Computes the Kullback-Leibler divergence between the updated component and current component, when updating with stepsize eta along the natural gradient.

Parameters:
  • eta – tf.float32 The stepsize for which the KL divergence should be computed.

  • old_lin_term – tf.Tensor The linear term of the canonical Gaussian form of the current component. A one-dimensional tensor of shape num_dimensions.

  • old_precision – tf.Tensor The precision matrix of the current component. A two-dimensional tensor of shape num_dimensions x num_dimensions.

  • old_inv_chol – tf.Tensor The inverse of the Cholesky matrix of the current component. A two-dimensional tensor of shape num_dimensions x num_dimensions.

  • reward_lin – tf.Tensor When using MORE to estimate the natural gradient, this tensor correspond to the linear coefficient of the quadratic reward model. When using Stein’s Lemma, this term can be computed from the expected gradient and expected Hessian.

  • reward_quad – tf.Tensor When using MORE to estimate the natural gradient, this tensor correspond to the quadratic coefficient of the quadratic reward model.

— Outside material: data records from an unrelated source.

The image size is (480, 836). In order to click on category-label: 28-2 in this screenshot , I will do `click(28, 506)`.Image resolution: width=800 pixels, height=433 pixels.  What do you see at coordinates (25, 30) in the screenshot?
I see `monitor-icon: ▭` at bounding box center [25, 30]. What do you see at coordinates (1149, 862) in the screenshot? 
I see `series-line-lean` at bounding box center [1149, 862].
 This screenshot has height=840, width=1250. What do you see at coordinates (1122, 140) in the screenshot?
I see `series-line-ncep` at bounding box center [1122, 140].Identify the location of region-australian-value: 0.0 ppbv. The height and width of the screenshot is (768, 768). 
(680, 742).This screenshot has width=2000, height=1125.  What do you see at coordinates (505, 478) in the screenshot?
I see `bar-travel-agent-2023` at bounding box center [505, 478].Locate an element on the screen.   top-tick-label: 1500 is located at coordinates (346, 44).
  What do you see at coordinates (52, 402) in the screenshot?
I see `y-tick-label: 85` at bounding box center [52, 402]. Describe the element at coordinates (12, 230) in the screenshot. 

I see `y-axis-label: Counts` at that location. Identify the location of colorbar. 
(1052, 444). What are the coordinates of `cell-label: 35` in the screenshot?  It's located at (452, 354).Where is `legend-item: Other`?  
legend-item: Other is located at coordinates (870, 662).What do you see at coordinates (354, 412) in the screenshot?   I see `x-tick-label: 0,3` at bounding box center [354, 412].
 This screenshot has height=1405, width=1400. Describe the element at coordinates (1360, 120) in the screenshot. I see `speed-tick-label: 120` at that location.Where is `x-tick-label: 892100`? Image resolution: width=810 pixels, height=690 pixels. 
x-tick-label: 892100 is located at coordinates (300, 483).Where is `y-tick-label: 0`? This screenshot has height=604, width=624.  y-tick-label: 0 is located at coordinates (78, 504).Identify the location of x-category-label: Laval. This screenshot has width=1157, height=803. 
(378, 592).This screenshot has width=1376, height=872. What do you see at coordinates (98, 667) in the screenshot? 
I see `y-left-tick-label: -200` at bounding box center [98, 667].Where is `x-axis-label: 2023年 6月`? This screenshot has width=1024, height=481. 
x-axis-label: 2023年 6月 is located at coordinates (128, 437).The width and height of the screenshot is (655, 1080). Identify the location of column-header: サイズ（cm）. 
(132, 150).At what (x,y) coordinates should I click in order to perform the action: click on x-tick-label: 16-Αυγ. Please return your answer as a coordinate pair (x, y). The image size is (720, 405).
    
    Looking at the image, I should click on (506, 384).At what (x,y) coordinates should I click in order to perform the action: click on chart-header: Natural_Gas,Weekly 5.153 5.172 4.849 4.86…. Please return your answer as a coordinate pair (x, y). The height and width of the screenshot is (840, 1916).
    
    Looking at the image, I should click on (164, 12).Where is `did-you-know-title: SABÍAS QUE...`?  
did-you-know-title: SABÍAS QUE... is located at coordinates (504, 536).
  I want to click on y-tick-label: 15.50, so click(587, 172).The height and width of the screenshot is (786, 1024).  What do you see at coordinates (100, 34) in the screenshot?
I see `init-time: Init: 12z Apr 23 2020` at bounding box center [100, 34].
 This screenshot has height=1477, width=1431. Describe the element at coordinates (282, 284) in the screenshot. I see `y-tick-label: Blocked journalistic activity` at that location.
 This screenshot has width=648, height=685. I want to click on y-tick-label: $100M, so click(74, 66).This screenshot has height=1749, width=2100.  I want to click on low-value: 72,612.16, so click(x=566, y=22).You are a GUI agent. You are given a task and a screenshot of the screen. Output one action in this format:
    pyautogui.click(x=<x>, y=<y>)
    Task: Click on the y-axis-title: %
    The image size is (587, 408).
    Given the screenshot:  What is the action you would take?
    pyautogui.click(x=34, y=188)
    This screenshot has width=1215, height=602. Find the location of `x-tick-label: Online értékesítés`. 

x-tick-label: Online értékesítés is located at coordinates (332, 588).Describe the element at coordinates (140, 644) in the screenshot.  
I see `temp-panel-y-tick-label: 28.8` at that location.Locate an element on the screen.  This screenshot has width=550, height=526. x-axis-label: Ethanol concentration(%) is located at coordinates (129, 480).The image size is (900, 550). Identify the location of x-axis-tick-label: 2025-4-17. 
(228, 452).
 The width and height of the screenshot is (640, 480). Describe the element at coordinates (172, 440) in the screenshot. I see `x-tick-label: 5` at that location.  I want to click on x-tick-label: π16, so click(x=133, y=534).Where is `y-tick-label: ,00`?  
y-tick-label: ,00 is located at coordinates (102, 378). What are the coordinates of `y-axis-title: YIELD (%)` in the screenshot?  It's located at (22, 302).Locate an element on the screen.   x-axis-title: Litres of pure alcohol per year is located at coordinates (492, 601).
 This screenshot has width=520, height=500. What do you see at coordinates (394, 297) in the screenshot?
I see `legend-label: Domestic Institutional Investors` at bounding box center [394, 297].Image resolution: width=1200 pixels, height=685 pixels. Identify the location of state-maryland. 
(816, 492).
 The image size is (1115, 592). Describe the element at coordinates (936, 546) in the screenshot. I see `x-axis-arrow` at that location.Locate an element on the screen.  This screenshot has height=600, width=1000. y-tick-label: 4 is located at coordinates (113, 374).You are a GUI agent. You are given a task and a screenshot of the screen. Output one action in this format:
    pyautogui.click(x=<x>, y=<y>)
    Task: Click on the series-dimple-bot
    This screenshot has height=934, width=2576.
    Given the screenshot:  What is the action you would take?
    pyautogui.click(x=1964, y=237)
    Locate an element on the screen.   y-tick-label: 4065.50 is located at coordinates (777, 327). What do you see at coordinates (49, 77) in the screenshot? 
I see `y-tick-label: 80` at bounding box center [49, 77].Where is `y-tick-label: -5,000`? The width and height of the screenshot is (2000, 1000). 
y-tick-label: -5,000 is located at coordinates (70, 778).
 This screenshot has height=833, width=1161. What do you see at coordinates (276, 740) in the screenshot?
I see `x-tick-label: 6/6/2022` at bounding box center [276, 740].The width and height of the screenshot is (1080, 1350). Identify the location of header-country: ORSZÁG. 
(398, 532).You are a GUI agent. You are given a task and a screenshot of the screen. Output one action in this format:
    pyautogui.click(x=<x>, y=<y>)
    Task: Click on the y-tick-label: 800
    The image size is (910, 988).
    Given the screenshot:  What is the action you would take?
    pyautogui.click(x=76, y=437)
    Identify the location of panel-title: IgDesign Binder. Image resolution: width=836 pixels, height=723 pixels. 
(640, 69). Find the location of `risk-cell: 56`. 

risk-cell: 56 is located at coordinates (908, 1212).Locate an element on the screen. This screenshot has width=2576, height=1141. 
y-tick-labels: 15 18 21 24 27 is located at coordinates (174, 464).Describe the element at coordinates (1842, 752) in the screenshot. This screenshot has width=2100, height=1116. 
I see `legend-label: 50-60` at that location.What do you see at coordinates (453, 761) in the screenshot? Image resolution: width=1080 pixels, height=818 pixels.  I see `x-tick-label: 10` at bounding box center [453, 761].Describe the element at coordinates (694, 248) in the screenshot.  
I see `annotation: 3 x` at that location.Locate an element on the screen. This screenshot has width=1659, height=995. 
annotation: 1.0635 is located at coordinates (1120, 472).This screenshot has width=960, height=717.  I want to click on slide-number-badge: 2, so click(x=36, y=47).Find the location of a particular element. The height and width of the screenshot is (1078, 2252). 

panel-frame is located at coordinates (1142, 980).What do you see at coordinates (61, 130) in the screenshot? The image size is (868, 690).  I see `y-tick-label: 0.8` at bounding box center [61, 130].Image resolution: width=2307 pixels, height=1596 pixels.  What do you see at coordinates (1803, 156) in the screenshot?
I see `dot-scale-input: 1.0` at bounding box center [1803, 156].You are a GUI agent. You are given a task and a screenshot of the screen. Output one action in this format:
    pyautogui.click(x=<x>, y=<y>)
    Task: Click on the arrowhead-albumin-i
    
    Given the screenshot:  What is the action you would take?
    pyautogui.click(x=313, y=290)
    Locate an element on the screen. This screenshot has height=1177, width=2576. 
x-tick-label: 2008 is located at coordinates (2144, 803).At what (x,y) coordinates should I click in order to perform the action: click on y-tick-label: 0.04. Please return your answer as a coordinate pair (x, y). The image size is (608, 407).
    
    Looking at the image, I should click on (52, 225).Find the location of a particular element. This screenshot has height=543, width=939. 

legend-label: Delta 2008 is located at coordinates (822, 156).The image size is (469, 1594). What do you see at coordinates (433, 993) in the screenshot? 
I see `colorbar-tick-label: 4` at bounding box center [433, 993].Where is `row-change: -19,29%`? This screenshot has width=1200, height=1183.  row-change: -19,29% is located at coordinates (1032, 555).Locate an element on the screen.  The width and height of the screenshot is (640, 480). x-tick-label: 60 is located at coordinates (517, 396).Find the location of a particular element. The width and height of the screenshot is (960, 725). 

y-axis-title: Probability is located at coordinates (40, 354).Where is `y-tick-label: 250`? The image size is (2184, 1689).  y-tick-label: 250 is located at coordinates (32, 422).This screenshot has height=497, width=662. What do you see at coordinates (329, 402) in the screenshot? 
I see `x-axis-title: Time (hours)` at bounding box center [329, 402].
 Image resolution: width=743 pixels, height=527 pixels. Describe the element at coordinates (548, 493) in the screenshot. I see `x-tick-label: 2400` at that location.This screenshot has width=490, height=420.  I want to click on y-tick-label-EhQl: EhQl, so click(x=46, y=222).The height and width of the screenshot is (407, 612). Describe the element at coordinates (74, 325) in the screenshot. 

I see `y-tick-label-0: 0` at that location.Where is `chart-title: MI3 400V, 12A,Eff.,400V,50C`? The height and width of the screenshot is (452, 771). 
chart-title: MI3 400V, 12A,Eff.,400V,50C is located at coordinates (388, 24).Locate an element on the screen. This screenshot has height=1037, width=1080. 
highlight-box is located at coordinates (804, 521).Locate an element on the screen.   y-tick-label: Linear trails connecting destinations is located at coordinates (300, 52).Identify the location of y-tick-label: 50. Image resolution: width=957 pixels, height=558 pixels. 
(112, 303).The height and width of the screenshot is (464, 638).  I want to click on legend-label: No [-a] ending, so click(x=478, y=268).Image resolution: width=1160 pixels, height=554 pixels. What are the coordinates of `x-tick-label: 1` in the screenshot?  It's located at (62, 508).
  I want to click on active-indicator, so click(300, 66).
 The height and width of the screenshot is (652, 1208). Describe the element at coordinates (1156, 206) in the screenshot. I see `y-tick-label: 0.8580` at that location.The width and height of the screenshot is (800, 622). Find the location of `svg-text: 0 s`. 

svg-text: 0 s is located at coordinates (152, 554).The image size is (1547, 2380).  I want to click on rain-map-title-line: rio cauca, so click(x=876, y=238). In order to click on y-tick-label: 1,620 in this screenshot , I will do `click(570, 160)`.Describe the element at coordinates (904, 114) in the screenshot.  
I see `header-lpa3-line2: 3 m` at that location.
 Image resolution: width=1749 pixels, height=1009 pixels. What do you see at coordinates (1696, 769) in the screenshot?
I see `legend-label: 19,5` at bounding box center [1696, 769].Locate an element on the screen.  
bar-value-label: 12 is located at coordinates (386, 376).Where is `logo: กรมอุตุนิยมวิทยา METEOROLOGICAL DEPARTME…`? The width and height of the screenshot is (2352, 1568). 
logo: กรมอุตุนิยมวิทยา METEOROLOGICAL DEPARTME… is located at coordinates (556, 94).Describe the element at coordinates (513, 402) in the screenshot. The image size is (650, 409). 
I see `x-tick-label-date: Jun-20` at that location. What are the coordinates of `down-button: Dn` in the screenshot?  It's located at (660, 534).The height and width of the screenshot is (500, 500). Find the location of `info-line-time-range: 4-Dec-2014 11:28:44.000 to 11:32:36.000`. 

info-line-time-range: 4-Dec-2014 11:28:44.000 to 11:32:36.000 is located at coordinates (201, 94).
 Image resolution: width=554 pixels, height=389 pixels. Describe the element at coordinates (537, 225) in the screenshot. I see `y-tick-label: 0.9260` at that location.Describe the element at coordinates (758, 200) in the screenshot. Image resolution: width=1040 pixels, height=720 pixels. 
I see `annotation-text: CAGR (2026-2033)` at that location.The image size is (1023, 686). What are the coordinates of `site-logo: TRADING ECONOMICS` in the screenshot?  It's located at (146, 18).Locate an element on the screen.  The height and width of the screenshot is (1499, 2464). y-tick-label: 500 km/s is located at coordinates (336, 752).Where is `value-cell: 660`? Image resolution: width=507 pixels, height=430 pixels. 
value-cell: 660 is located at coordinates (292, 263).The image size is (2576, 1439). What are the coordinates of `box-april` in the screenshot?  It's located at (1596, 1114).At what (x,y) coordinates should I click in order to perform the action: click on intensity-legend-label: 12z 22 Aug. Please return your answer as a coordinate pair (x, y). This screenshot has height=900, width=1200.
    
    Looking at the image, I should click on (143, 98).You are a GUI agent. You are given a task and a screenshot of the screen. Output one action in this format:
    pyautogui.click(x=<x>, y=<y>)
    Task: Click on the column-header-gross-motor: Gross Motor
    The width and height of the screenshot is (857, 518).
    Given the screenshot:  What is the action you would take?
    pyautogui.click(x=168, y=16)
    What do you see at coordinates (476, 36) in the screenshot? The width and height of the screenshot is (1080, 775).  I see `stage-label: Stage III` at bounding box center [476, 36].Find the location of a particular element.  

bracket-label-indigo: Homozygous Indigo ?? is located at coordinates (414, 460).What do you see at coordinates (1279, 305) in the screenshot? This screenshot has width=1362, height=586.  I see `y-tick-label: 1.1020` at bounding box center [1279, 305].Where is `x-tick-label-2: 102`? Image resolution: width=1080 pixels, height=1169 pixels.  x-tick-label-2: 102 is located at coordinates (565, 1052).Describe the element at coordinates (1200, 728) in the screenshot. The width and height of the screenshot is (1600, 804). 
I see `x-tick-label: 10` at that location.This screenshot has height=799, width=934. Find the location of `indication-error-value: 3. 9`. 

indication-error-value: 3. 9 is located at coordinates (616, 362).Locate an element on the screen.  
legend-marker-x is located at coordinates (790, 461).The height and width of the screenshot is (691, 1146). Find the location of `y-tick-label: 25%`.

When using Stein’s Lemma, this term can be computed from the expected Hessian.

  • kl_const_part – tf.float32 A term of the KL divergence that can be precomputed as it does not depend on the parameters of the updated component.

  • old_mean – tf.Tensor The mean of the current component.

  • eta_in_logspace – bool if true, the provided eta is given in log-space.

Returns:

kl - a float corresponding to the KL between the updated component and the old component.

new_mean - a tensor specifying the mean of the updated component.

new_precision - a tensor specifying the precision of the updated component.

inv_chol_inv - a tensor specifying the inverse of the Cholesky of the precision matrix of the updated component.

Return type:

tuple(float, tf.Tensor, tf.Tensor, tf.Tensor)

NgBasedComponentUpdaterIblr

class gmmvi.optimization.gmmvi_modules.ng_based_component_updater.NgBasedComponentUpdaterIblr(model: GmmWrapper, temperature: float)[source]

This class updates the component using the improved Bayesian learning rule.

The iBLR performs Riemannian gradient descent and ensures positive definite covariance matrices [LSK20].

Parameters:
  • gmm_wrapperGmmWrapper The wrapped model where we want to update the components.

  • temperature – float Usually temperature=1., can be used to scale the importance of maximizing the model entropy.

apply_NG_update(expected_hessians_neg: Tensor, expected_gradients_neg: Tensor, stepsizes: Tensor)[source]

Update the components based on the estimates of the natural gradients (provided in terms of the negated expected Hessian and expected gradients) and the given component-specific stepsizes.

Parameters:
  • expected_hessians_neg – tf.Tensor A three-dimensional tensor of shape num_components x num_dimensions x num_dimensions, containing an estimate of -\mathbb{E}_{q(\mathbf{x}|o)}\left[ \nabla_{\mathbf{x}\mathbf{x}} \log \frac{p(\mathbf{x})}{q(\mathbf{x})}\right] for each component.

  • expected_gradients_neg – tf.Tensor A two-dimensional tensor of shape num_components x num_dimensions x num_dimensions, containing an estimate of -\mathbb{E}_{q(\mathbf{x}|o)}\left[ \nabla_{\mathbf{x}} \log \frac{p(\mathbf{x})}{q(\mathbf{x})}\right] for each component.

  • stepsizes – tf.Tensor A one-dimensional tensor of shape num_components, containing the stepsize for each component.